* TEXT SHOWN *
----------------
# Poll for Sp/So: Which Stackings Do You Find as Most Attractive?



## cyamitide (Jul 8, 2010)

With all the recent discussions on instinct compatibilities I'd like to see some actual data on the matter =D

This poll is for those of Sp/So stackings (I will create polls for other stackings shortly after). You can pick multiple options. *Please vote only if you are very, very sure of being Sp/So so that this poll yields accurate results*. If you aren't certain of being Sp/So but want to see the poll there is the 7th option to vote on.


----------



## cyamitide (Jul 8, 2010)

bump!


----------



## cyamitide (Jul 8, 2010)

bump!


----------



## pizzapie (Oct 23, 2012)

Sx doms freak me out sometimes, but it really varies from person to person, but I love sp/sx types, as I can see many other sp/sos do


----------



## cyamitide (Jul 8, 2010)

pizzapie said:


> Sx doms freak me out sometimes, but it really varies from person to person, but I love sp/sx types, as I can see many other sp/sos do


dunno, I've seen sp/so's get freaked out by sp/sx second sx instinct especially if it bears a somewhat dark connotation ... ruins their light-filled atmosphere of being


----------



## cyamitide (Jul 8, 2010)

the distribution looks equal, anyone care to break it =P


----------



## mushr00m (May 23, 2011)

So/Sx :kitteh: Or Sp/So. Not so much SX doms, I can't offer them what they need and feel under pressure from these one's generally speaking. Sp/Sx is kinda hit/miss. And this is not written in stone, life never is...


----------



## zinnia (Jul 22, 2013)

I do not go around typing everyone I meet but it seems to me I like the company of So/Sx... I find the lack of attention to Sp sort of adorable =/


----------



## Coburn (Sep 3, 2010)

Unfortunately, I have no idea. Although I would venture to guess that I do not lik Sx doms. They are generally too emotionally demanding.


----------



## MissyMaroon (Feb 24, 2010)

I am Sp/Sx, but my best friend is an Sp/So and he is also dating an Sp/Sx. There aren't many problems because of the shared Self-pres instinct. Where we do differ, he finds it cute and interesting. I think he quite fancies the secondary Sx. It livens him up a little.


----------



## rajAs (Sep 14, 2012)

Mostly Sx/Sp and Sp/Sx, although it's sometimes hard to join them


----------
----------------
* STORED DATA *
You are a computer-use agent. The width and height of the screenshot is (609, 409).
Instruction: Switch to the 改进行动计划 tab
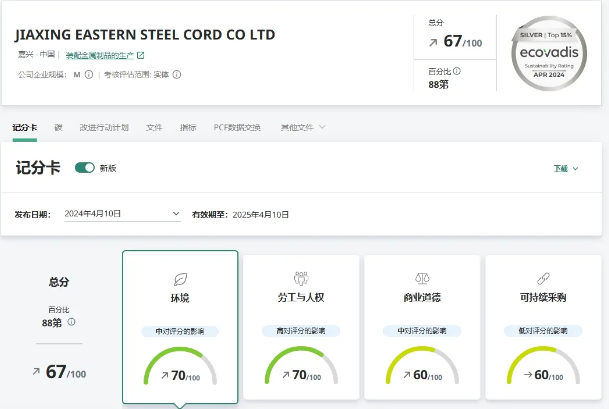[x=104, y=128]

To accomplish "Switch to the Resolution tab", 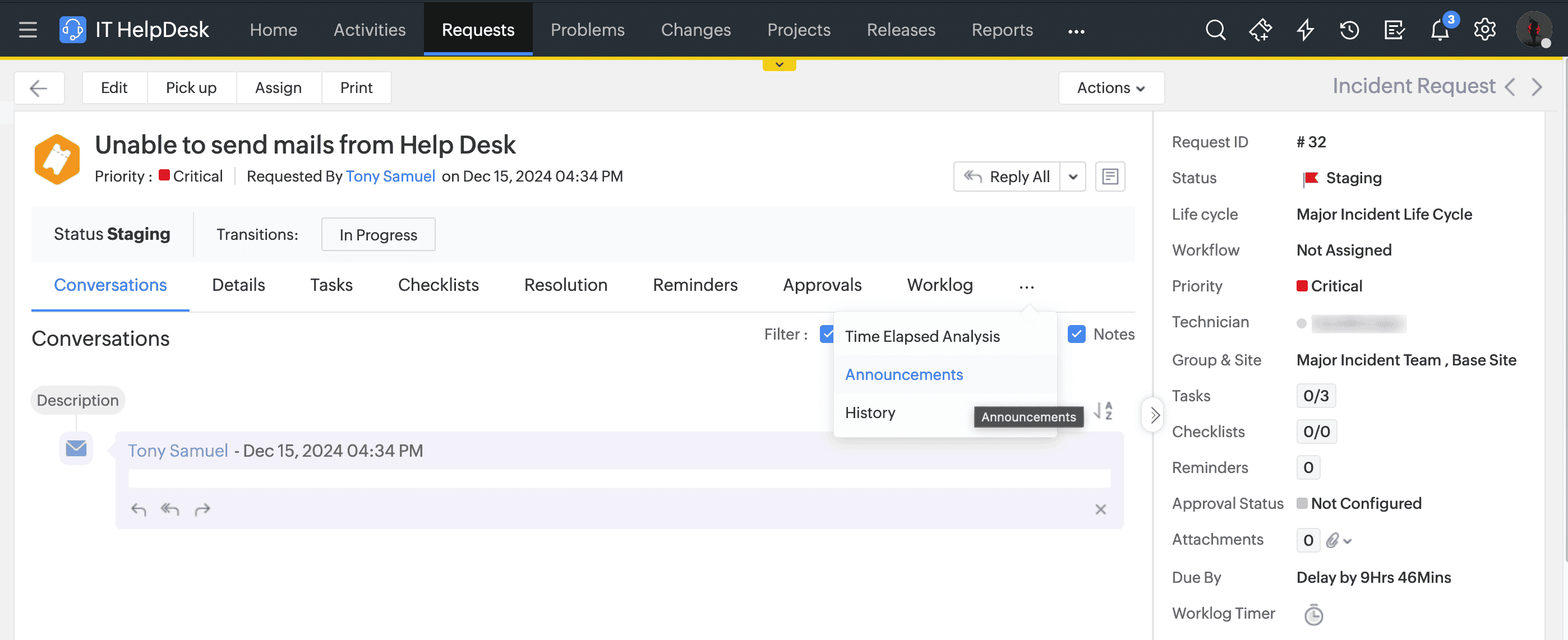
----------------
* GIVEN TASK 1 *
In the Sp/So stacking poll thread, update the part that opens with the words containing "I do not go" and closes with "too emotionally demanding." so that "emotionally demanding" becomes "exhausting".
* GIVEN TASK 2 *
Translate this sentence from the Sp/So stacking poll thread into Spanish: "There aren't many problems because of the shared Self-pres instinct."

* PROBLEM SOLUTION 1 *
I do not go around typing everyone I meet but it seems to me I like the company of So/Sx... I find the lack of attention to Sp sort of adorable =/


----------



## Coburn (Sep 3, 2010)

Unfortunately, I have no idea. Although I would venture to guess that I do not lik Sx doms. They are generally too exhausting.

* PROBLEM SOLUTION 2 *
No hay muchos problemas debido al instinto de autoconservación compartido.